先が見えない未来のことをやるのは、誰もが怖いものです。先が見えないと恐れずに、頭から突っ込まないとできません。みんなそんな怖いことはできないから、行動を起こした人には、周りの人がリスペクトしてくれ、応援してくれます。また、アンテナを立てれば今までスルーしていた情報が引っかかってくるようになります。みんなのサポートと相まって、「次」につながるものです。私の場合も、20年前に個展を行ったことが、今に続いています。

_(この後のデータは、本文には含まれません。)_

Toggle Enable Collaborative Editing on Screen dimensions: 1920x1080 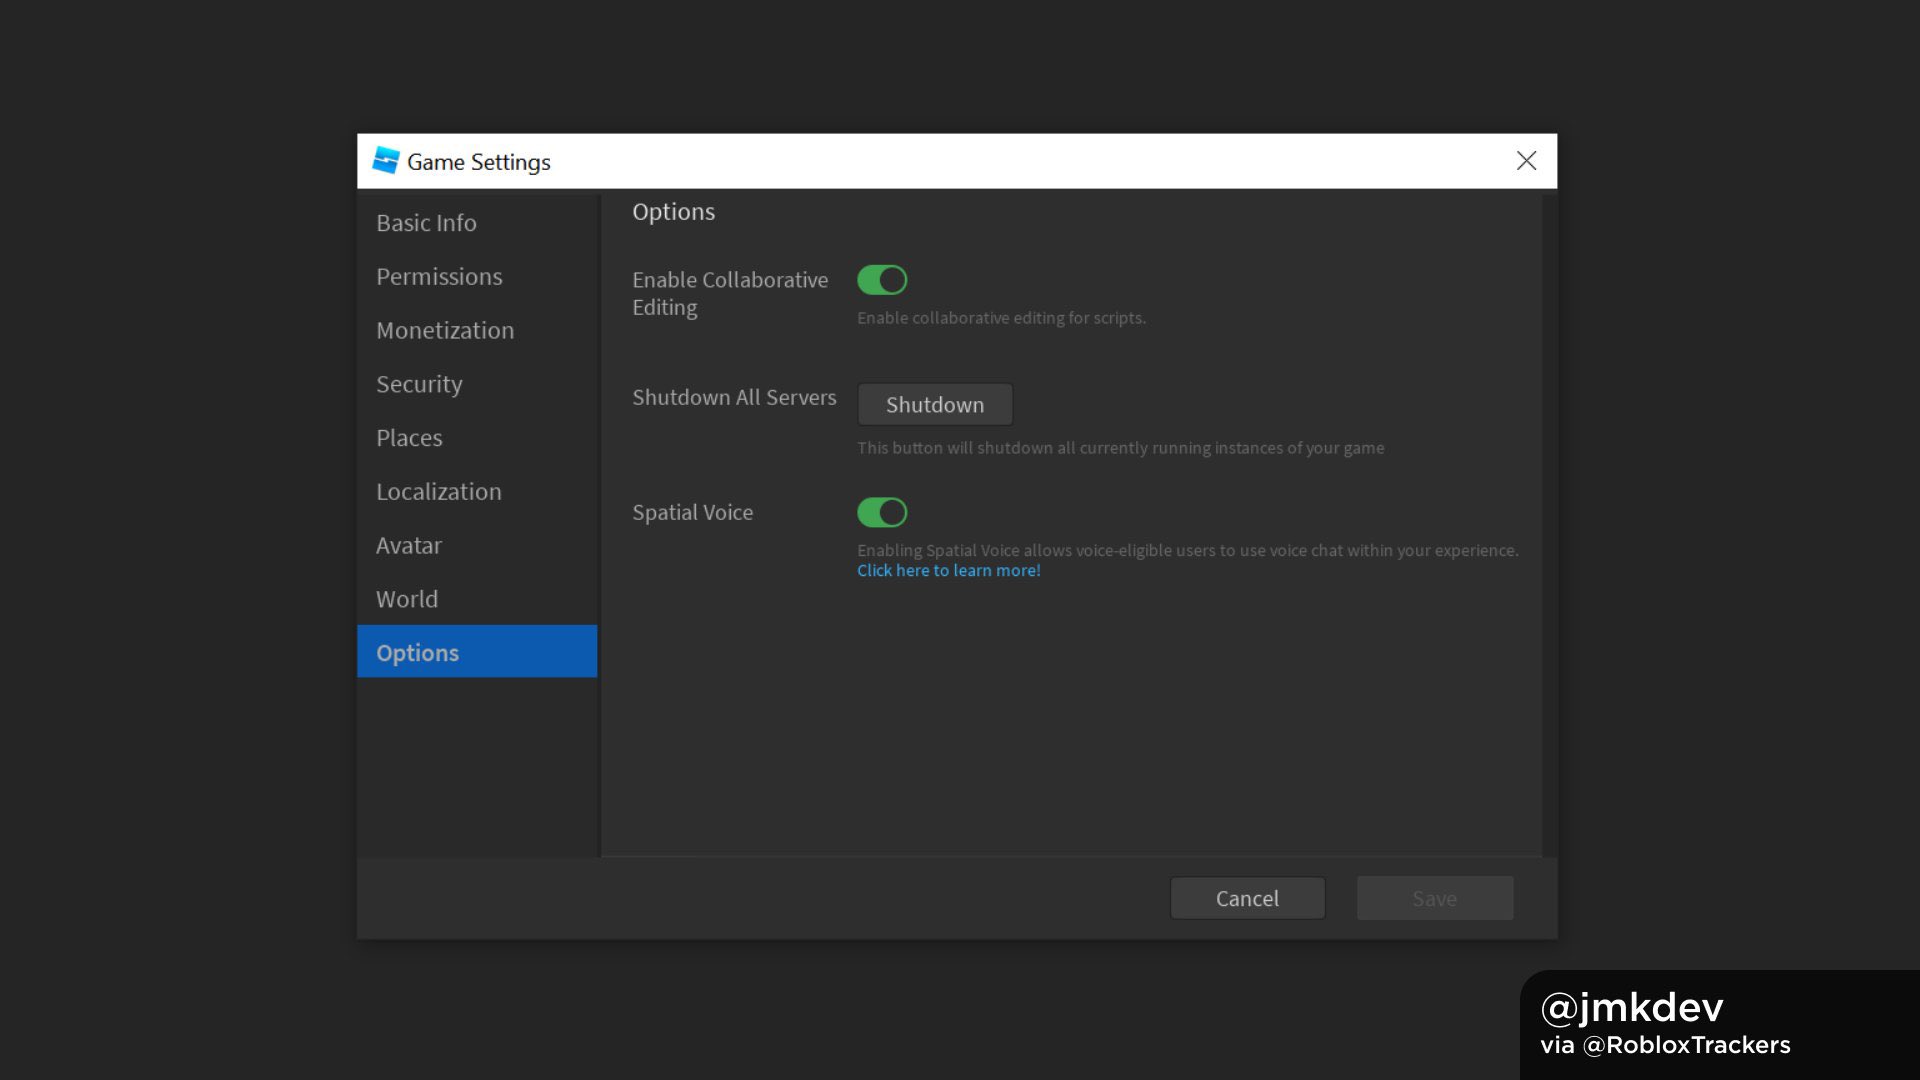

また、合理的な説明ができない方がよいです。なぜなら、合理的な説明ができるものは、合理的な説明で打ち返されるものだから。その人が足で稼いできた話とか、誰かへの恩返しなんだ、といった、他の人にはない個人的な話であることが大事です。

「儲かりそう」や「格好よさそう」からスタートしていたら、今はないと思います。「儲かりそう」でスタートしていたら、儲からなくなった時に続けられなかったでしょう。「格好よさそう」で始めていたら、誰かの二番煎じのようになって、今の『Soup Stock Tokyo』は生まれなかったでしょう。

「誰かが言った」、「何とからしい」ではない、「自分がやりたいこと」。自分が誰かと出会ってしまった、何かを何かと繋げたいと思った、など、「だから、自分(たち)でやらないと」という必然性。そして周りを巻き込んでいくために必要な社会的な意義。これを加えることによって、これまでなかったという「価値」が生まれます。そういう事業ならば「自分たちの手で作った」というプライドも生まれるんです。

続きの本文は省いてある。